Now, he’s happy living alone. He always has been a bit of a loner, enjoying nights in his fields, and he admits to sometimes singing along to the karaoke player we gave him. There are frequent visitors, family (including the daughter
who took his truck, but not his wife), and friends as ancient as him who sit around and smoke and drink beer if they can afford it. His life has just been improved by the addition of a hot shower to the bathroom. A flush toilet might be the final
step to giving him (and me on my occasional visits) an even more comfortable life. And he has a small motor bike to get around on, to go visiting.

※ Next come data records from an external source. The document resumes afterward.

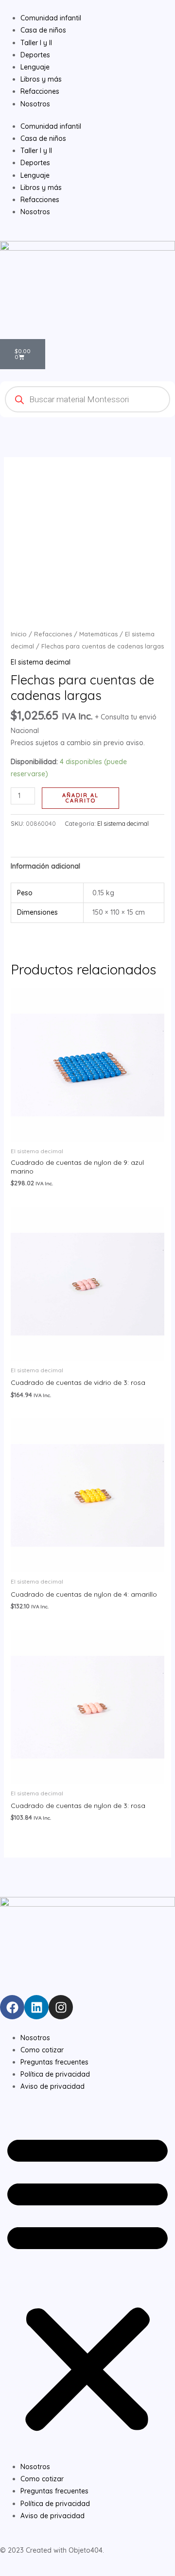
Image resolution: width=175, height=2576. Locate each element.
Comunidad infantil (50, 126)
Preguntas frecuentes (54, 2062)
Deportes (35, 162)
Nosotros (35, 211)
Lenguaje (35, 175)
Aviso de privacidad (52, 2086)
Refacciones (39, 199)
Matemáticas (98, 634)
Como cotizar (42, 2050)
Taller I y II (36, 150)
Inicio (19, 634)
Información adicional (45, 866)
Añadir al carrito (80, 798)
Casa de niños (43, 138)
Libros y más (41, 187)
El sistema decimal (40, 662)
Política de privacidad (55, 2074)
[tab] (88, 866)
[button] (87, 2282)
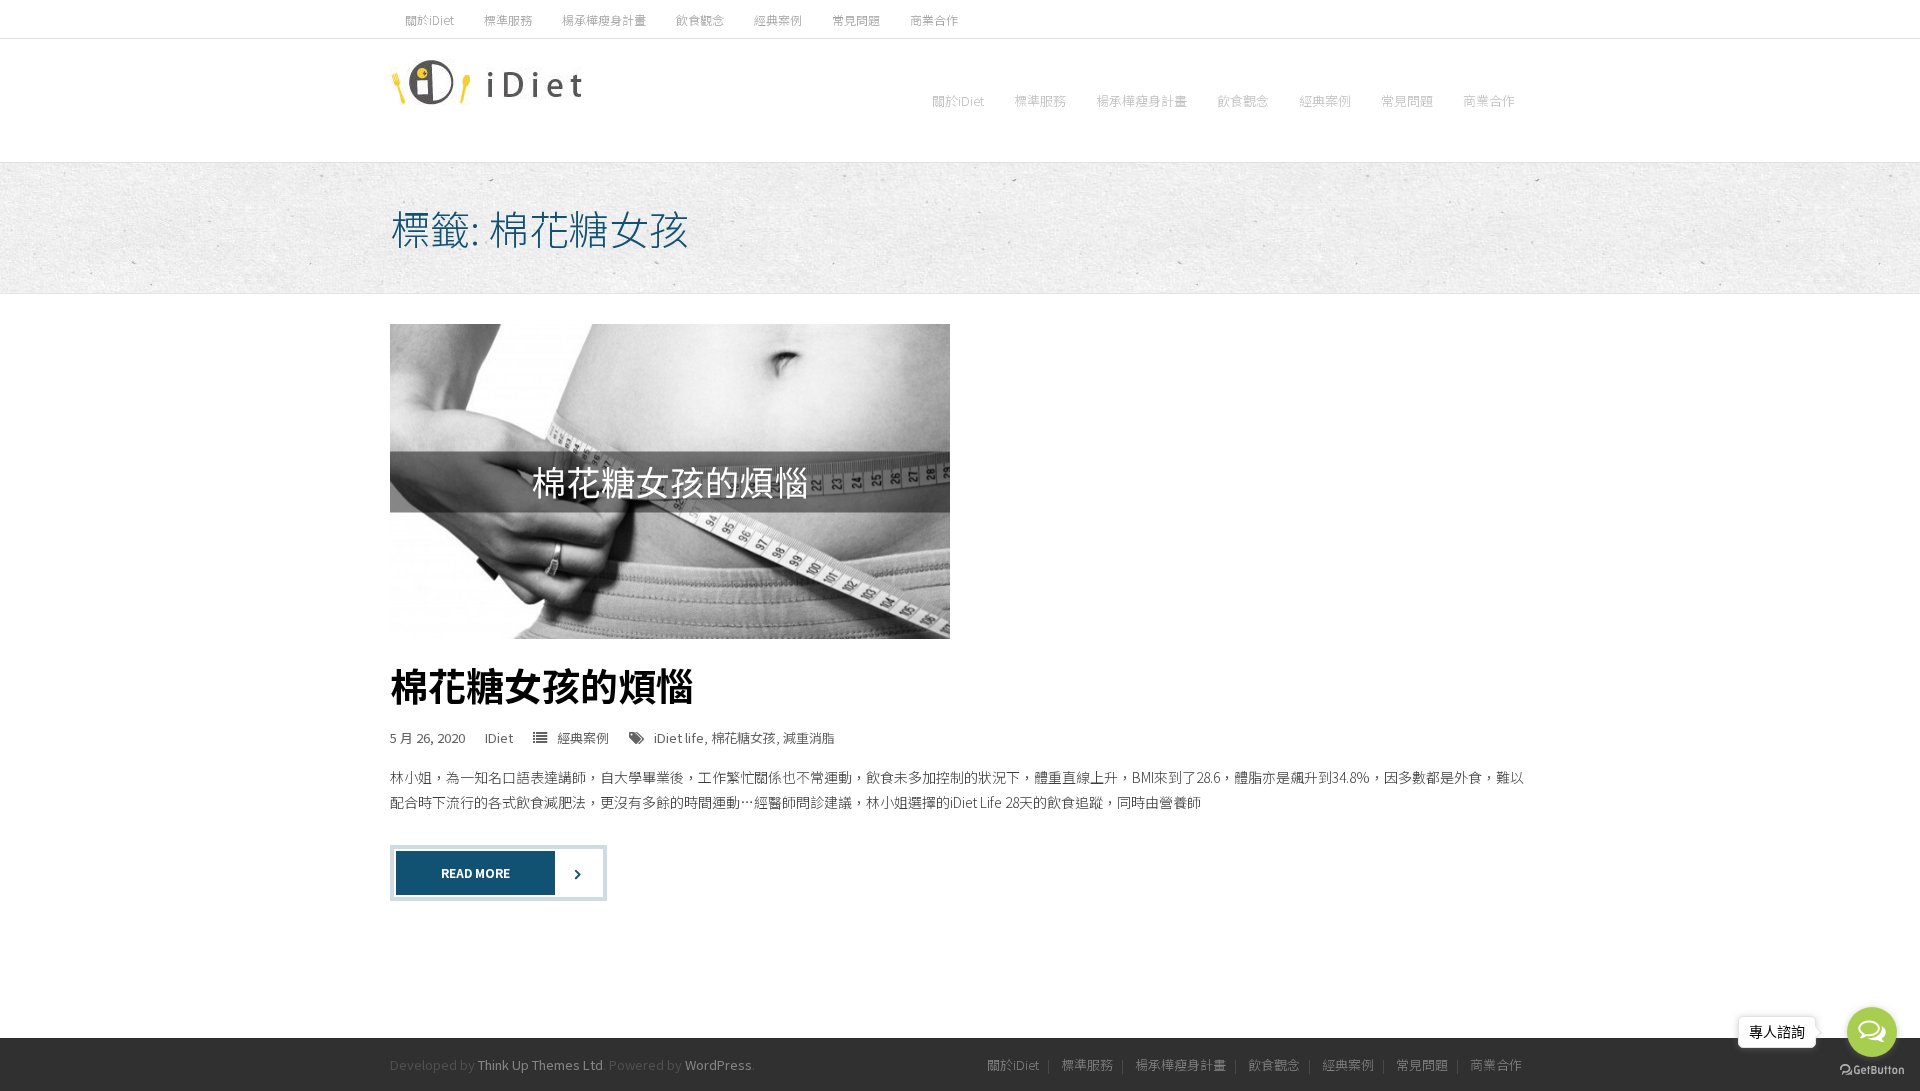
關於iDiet (429, 19)
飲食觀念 (700, 19)
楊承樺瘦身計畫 (604, 19)
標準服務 (508, 19)
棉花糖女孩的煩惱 (542, 684)
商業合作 (934, 19)
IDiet (499, 737)
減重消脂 (809, 737)
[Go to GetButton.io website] (1872, 1070)
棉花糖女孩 (743, 737)
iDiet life (679, 737)
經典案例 (778, 19)
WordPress (718, 1064)
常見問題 (856, 19)
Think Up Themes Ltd (540, 1064)
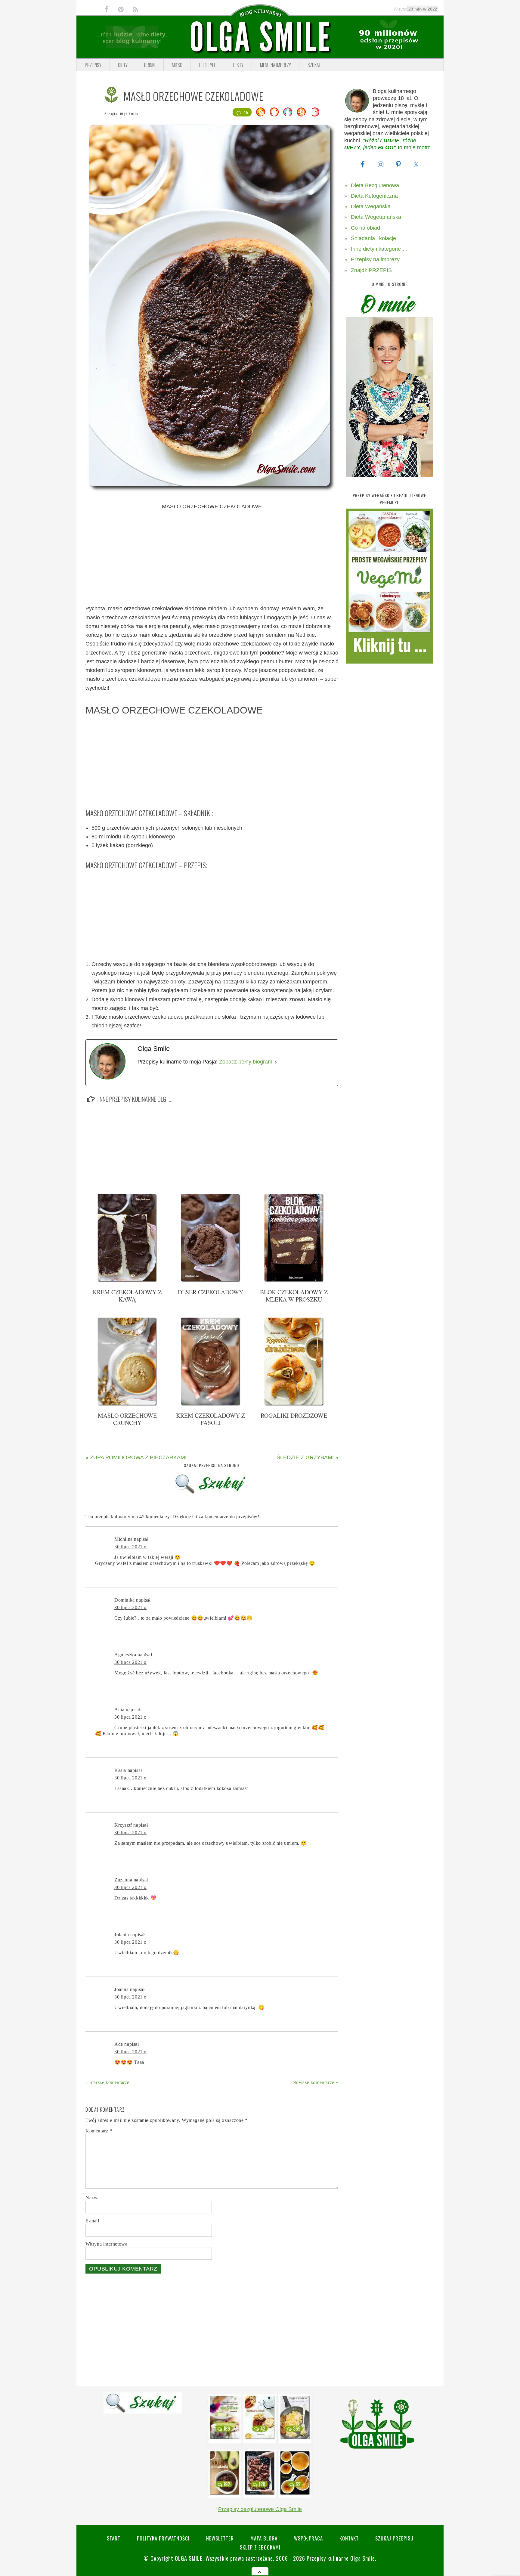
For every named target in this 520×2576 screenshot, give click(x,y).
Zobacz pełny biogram (245, 1062)
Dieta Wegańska (371, 206)
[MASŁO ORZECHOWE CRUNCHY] (127, 1404)
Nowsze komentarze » (315, 2082)
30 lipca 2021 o (130, 1546)
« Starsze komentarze (107, 2082)
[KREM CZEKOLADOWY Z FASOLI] (211, 1404)
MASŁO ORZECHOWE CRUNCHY (127, 1419)
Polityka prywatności (163, 2538)
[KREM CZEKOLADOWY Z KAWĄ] (127, 1281)
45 (246, 112)
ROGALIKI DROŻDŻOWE (294, 1415)
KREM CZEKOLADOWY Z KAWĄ (127, 1295)
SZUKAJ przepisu (394, 2538)
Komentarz (98, 2130)
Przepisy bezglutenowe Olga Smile (260, 2509)
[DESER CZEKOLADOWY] (211, 1281)
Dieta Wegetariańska (376, 217)
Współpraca (308, 2538)
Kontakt (349, 2538)
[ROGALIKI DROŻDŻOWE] (294, 1404)
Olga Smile (129, 113)
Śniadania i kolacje (373, 238)
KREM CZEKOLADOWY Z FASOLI (210, 1419)
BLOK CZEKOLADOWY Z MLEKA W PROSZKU (294, 1295)
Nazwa (92, 2197)
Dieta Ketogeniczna (374, 196)
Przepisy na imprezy (375, 259)
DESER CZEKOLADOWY (210, 1292)
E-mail (92, 2220)
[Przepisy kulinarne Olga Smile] (260, 37)
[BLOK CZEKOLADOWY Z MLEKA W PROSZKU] (294, 1281)
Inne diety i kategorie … (379, 249)
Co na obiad (365, 228)
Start (113, 2538)
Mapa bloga (263, 2538)
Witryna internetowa (106, 2243)
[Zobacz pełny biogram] (276, 1061)
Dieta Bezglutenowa (375, 185)
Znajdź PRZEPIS (371, 270)
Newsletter (220, 2538)
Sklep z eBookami (260, 2547)
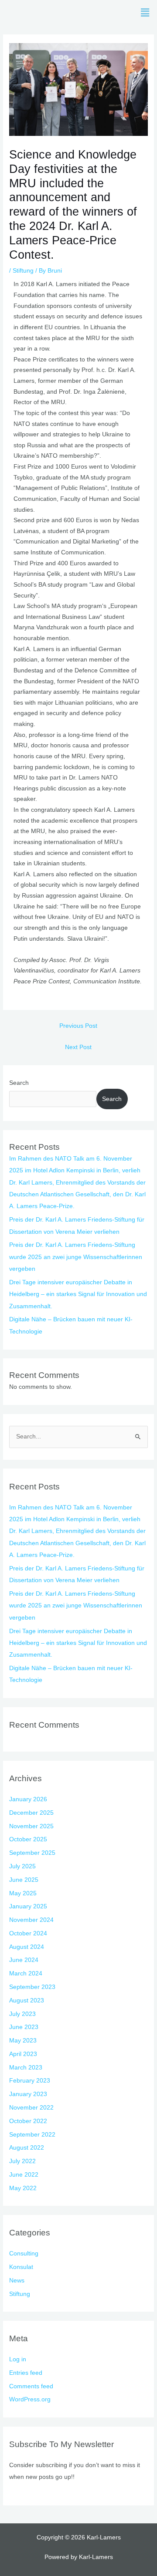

I stand outside the house sniffing the clean air that is so alien to Bangkok, and early in the morning it is so cold I put on a jacket. Never have to do that in the Big Mango. A mist covers some of the ground, or smoke from bonfires rises
from the fields that adjoin our property. But I am still something to be stared at, deep in the countryside, and locals passing by on bikes or pickups call out. Sometimes, I find their ignorance annoying and childish, but they mean well so now
and then I respond with a wave.

wonderland clinic

Moving some wood to another place, I disturb a large lizard – green, black and with a trace of yellow, the skin is as smooth as a snakes. I later find a couple of smaller ones of the same type. That night, a huge lizard, a tuk gae, is hanging
around near the ceiling. It’s about a foot long, a third of a metre, and a rather washed-out grey with orange hoops. It ignores us. My father-in-law says he’s a familiar visitor, and I wonder where he hides during the heat of the
day.

We go up the road to Somdet so I can check my e-mail. Somdet is the administrative centre for the region, but is in fact little more than a busy crossroads. The cultural centre of Somdet is the 7-11, and the social centre probably the Somdet
Hotel. (by the way, did you know that 7-11 is so-called because they used to trade from 7am to 11pm. If you did, sorry for wasting your time. If you didn’t, you go to bed a little wiser than when you woke up, always a good thing to do).

We had a meal at the Somdet Hotel once, when I was still raw to Thailand. I noticed there were several girls putting on make-up and assumed they were singers with a band that would appear later. My wife told me I had mis-read the situation,
and I learned how widespread Thailand’s legendary night life and love of P4P really is. We also stayed there once, before we bought the house, preferring that to sleeping on the floor at her parents house. I think we had a deluxe room because
there was a sofa there which was actually more comfortable than the bed. The hotel gives a new meaning to the term ‘basic’, although Michael Palin has stayed in worse in countries that don’t pretend they are anything else
than third world.

We finish the visit with a meal with the family at a Somdet restaurant. Eight people, 810 baht, including drinks. A little over $20. As Stick has said, many people don’t live here for the class and infrastructure, they live here because
it’s cheap. We have with us two kids, although one is 26. She looks and acts like a western 14-year old might. I call her Little Voice, after one of Michael Caine’s best and most under-rated movies. She can’t sing like the
character in the movie, as far as I know, but she rarely says a word, and even then it is barely above a whisper. Her brothers are the same. I swear they came and stayed with us in Bangkok for a long weekend, and I don’t remember them saying
a word. Spooky, and for some reason unsettling and annoying. It would be easy to blame their parents for not instilling any personality in them, but the parents are outgoing enough and the father is even a school teacher and surely knows how to
handle kids. Strange.

Packing to leave, I find a dragonfly’s wing stuck on the soap.